2.3  21-18F-fluoro-16α,17α-[(R)-(1’-α-furylmethylidene)dioxy]-19-norpregn-4-ene-3,20-dione (FFNP)

            A classic ERα target gene is progesterone receptor (PR), which is upregulated in the presence of estrogen.  Breast cancer PR expression is determined clinically along with ERα expression using immunohistochemistry of tissue biopsy samples and is a predictive biomarker of long-term benefit from adjuvant treatment with tamoxifen for ER+ breast cancer patients (47).  Downstream biomarkers in the ERα signaling pathway, such as PR, can be monitored as a functional measure of response to endocrine therapy (48)
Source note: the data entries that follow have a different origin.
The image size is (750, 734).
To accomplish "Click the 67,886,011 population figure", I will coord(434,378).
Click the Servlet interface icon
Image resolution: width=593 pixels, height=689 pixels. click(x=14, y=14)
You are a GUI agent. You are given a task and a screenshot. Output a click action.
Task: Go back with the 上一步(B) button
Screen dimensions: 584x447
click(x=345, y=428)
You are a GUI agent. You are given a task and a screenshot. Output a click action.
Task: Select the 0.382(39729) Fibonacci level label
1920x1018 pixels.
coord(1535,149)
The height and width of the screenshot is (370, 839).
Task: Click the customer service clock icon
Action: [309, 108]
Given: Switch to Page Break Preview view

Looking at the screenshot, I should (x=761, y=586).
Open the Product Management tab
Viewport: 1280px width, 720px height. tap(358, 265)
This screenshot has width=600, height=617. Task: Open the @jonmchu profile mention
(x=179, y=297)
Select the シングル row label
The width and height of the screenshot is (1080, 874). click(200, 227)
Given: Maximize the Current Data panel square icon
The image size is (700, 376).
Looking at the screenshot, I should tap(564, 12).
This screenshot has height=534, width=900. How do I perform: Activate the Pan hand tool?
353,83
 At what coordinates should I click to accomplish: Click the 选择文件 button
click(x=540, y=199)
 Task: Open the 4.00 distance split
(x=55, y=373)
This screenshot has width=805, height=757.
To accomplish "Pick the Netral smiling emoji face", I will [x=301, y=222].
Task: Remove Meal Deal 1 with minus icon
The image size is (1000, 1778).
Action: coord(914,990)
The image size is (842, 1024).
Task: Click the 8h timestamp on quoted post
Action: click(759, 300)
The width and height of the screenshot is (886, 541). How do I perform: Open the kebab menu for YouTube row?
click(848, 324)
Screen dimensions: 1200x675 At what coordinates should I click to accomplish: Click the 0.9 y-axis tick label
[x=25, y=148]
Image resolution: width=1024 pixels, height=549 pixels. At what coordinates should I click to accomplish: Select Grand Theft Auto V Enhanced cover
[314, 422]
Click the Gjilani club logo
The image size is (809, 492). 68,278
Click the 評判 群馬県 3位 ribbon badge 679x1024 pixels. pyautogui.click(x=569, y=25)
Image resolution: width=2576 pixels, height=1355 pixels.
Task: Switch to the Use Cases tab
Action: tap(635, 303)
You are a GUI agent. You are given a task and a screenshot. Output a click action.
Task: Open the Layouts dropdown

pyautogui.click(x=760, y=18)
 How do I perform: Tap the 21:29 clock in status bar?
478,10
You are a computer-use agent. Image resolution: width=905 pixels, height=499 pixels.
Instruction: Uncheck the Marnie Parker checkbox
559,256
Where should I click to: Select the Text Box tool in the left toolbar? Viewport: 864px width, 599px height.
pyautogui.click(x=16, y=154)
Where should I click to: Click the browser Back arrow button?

            FFNP is a radiolabeled progestin which binds directly to PR protein and accumulates in PR+ breast cancer cells.  FFNP PET/CT imaging has been demonstrated to be safe and capable of visualizing PR+ breast cancers in patients (49).  FFNP uptake, as measured by tumor-to-normal breast tissue ratios, was greater in PR+ cancers (2.6±0.9; n=16) compared to PR- cancers (1.5±0.3; n=6; p=0.001) (49)Figure 6 illustrates increased FFNP uptake in a patient with primary PR+ breast cancer (50).  Research investigating the clinical utility of FFNP PET imaging as a pharmacodynamic biomarker of functional ERα activity is ongoing (NCT02455453).

Summary

            Research advances in molecular oncology continue to generate new targeted therapies contributing to the achievement of precision medicine.  Targeted radiopharmaceuticals and molecular/functional imaging are important tools that can be used to predict and monitor treatment response.  Continued clinical validation of these agents is necessary to fully achieve translation from initial preclinical status to FDA approval, reimbursement, and widespread clinical implementation with the ultimate goal of improving outcomes for breast cancer patients.